PAGE EXTRACT
Specifically, Fuze has recently improved its Microsoft Teams integration with the intention of replicating the experience of a user on Office 365 within Fuze. “If a user was wholly in Office 365, they could click-to-dial… so we want the experience to be the same regardless of the environment they’re in,” added Holmes. “That means Dynamics integration for call centres with functionality extending into pop-up windows to access contacts and other features.”

“In our platform, you can link to OneDrive documents in a chat and you can pull in documents to present through content sharing with Fuze,” he explained. “We’ll also pull your Office 365 contacts.”

For Fuze, it’s a case of allowing employees to use the systems they’re familiar with and that perform their business functions well, while also providing the best unified communications capabilities. For many office-related applications, Microsoft is the standard and Teams has therefore been an immediate solution to handling increased remote working. However, Teams doesn’t address the specific needs of many organisations once they need UC capabilities.

“We think we’re better at UC and international calling,” confirms Holmes.

“We’re in more than 100 countries with the network we’ve built, and that means we offer five-nines uptime and service level parameters to support that”

“When we think about integration, it’s about how we give users the best of both worlds. We don’t want to take away the functionality they need in order to provide our quality of service, we want to make it invisible.”

Holmes also points out that Fuze is constantly expanding the functionalities it can integrate, and has taken the approach of building integrations using Microsoft’s Partner Centre development program. This means that when products update, the integration also updates— so complexity is simplified and users remain able to access the systems they need. “The good news is that the Teams integration is all built on the Microsoft platform, so when changes are made in Teams it works across the whole platform,” he added.

Complex integrations will become a thing of the past as Fuze addresses multiple ways for organisations to integrate teams. “They might need our call routing as well as the countries we serve,” explains Holmes. “For enterprise organisations, we offer the flexibility to use us where you need us and have direct relationships where you want them. From our standpoint, we want people to use Fuze as a platform to access our UC capabilities and our robust global connectivity while still having all the benefits and user experience they would expect from Microsoft.”

DIRECTION
Restate the article on Fuze and Microsoft Teams from "For Fuze, it’s" up to and including "need UC capabilities.", putting "staff" in place of "employees".

MATERIAL SHOWN
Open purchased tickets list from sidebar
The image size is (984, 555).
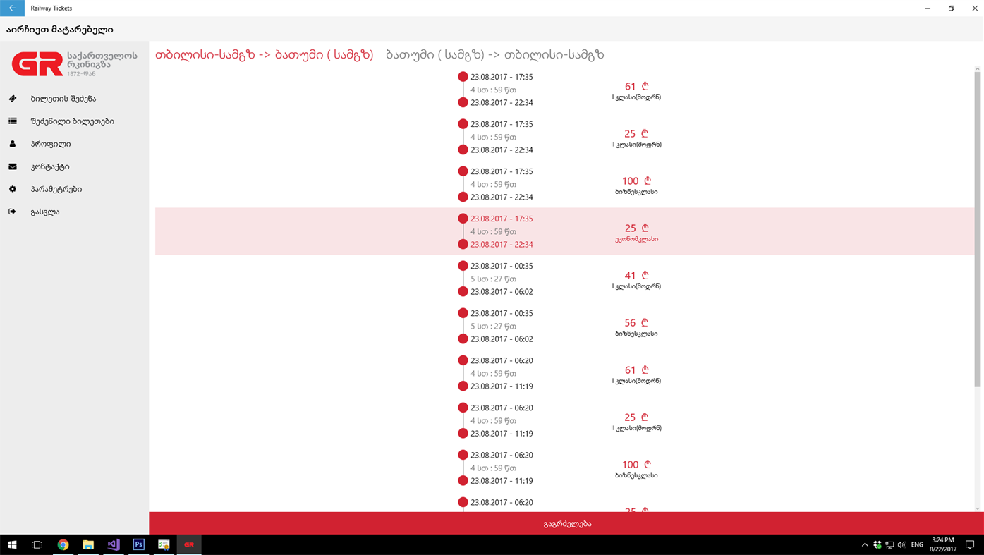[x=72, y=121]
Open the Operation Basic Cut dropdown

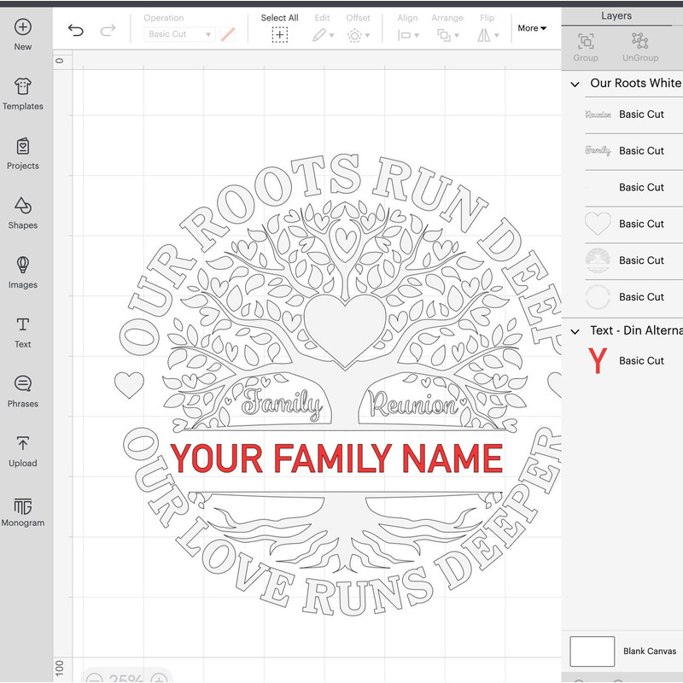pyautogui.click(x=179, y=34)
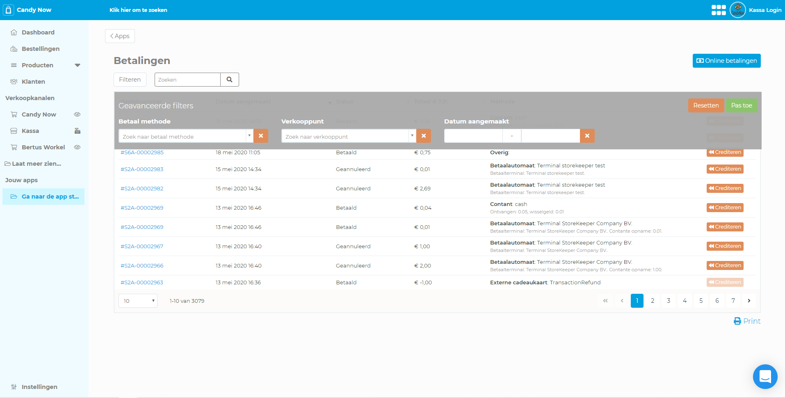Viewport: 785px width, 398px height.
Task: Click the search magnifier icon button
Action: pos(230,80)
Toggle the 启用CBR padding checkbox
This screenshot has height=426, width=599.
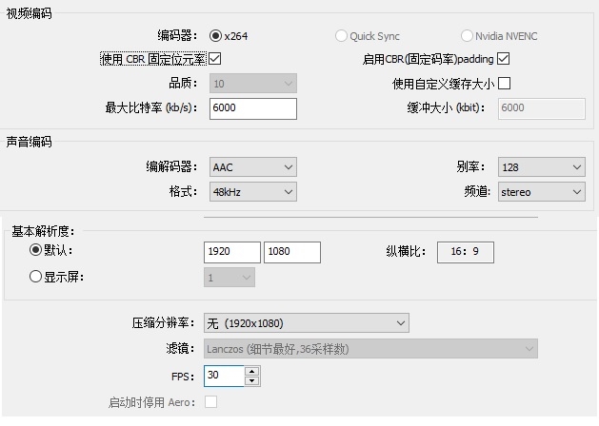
--
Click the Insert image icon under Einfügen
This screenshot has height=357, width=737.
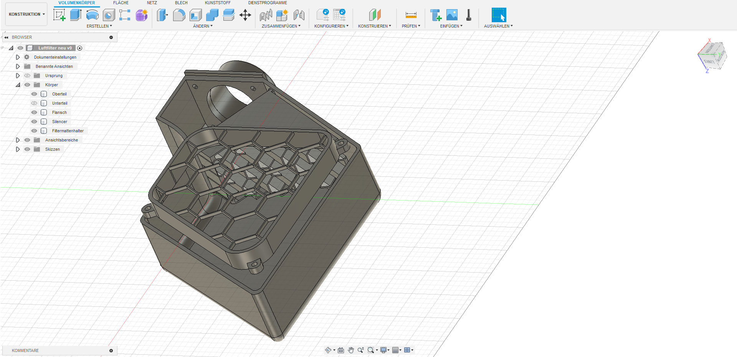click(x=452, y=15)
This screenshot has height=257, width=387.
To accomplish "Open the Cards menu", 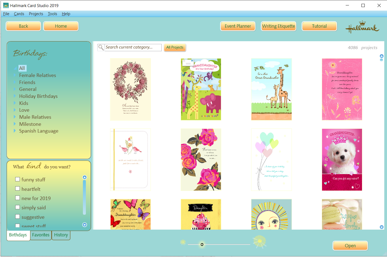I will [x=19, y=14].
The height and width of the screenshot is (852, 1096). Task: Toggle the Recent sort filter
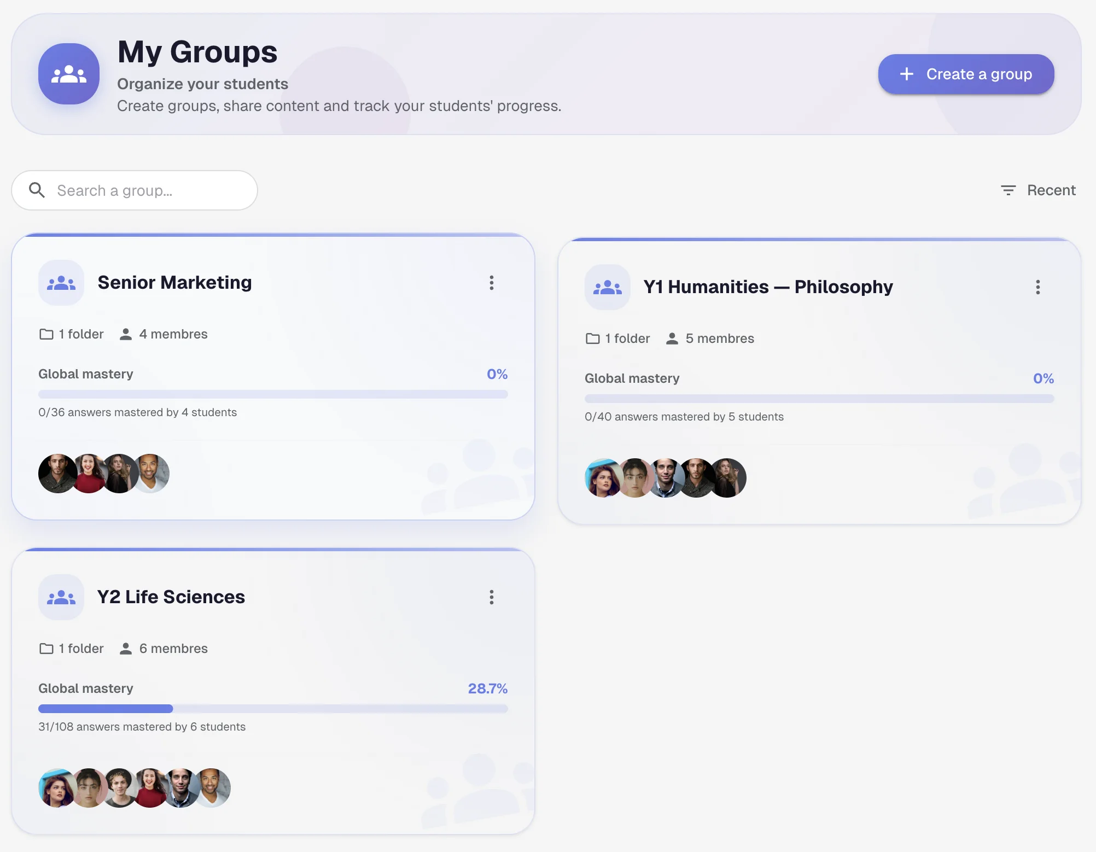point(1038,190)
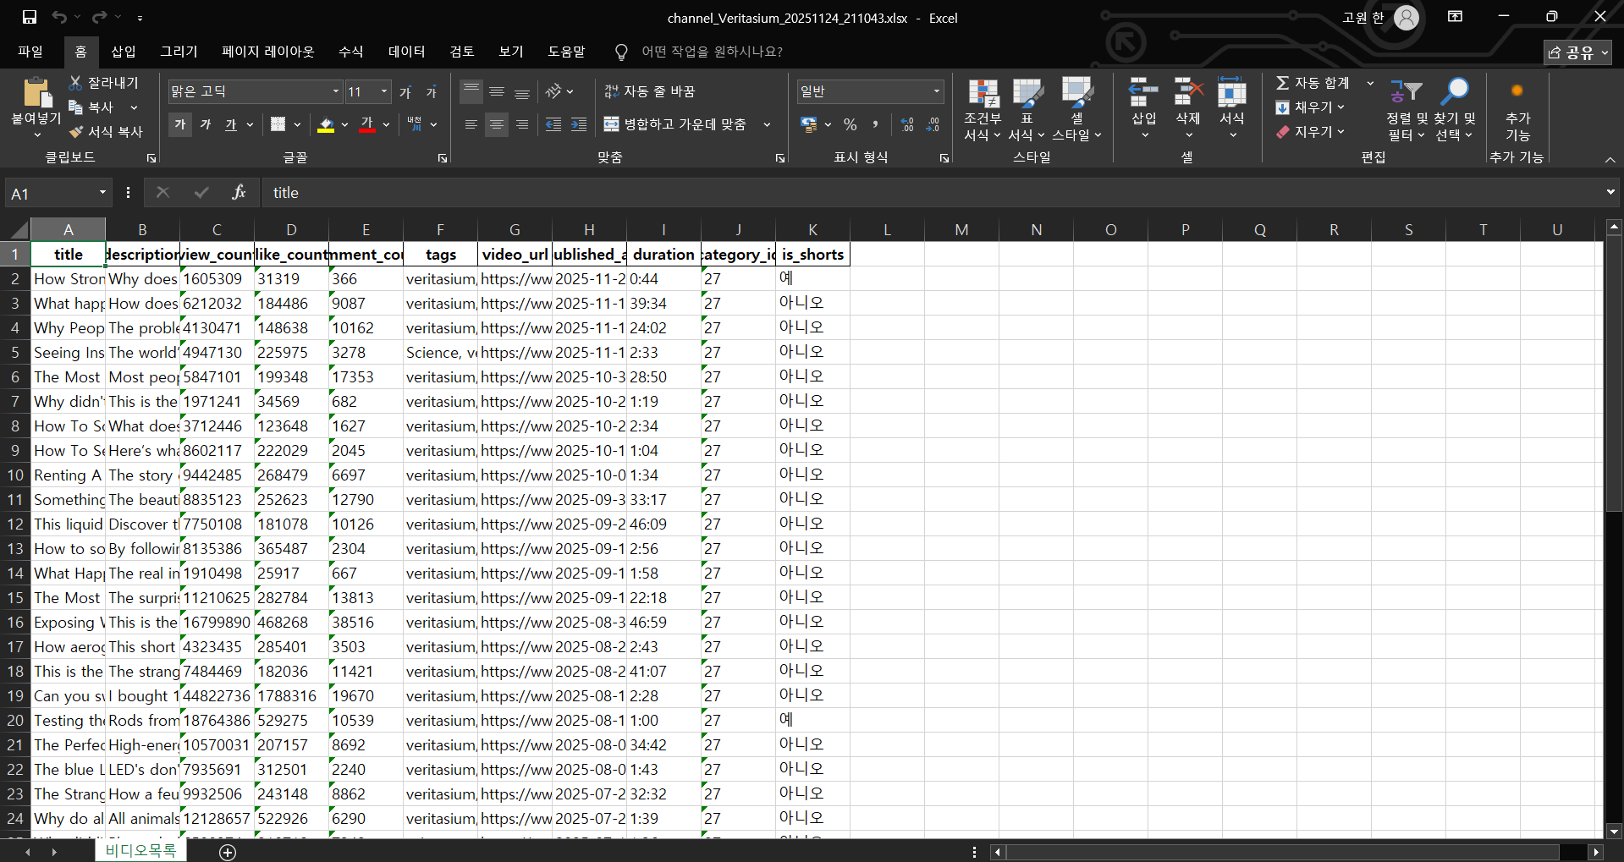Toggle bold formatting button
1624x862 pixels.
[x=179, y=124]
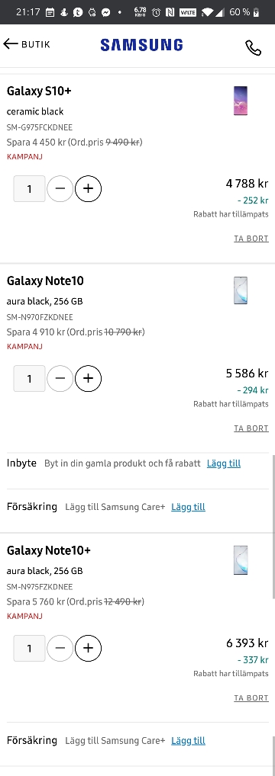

TASK SOLUTION
For Fuze, it’s a case of allowing staff to use the systems they’re familiar with and that perform their business functions well, while also providing the best unified communications capabilities. For many office-related applications, Microsoft is the standard and Teams has therefore been an immediate solution to handling increased remote working. However, Teams doesn’t address the specific needs of many organisations once they need UC capabilities.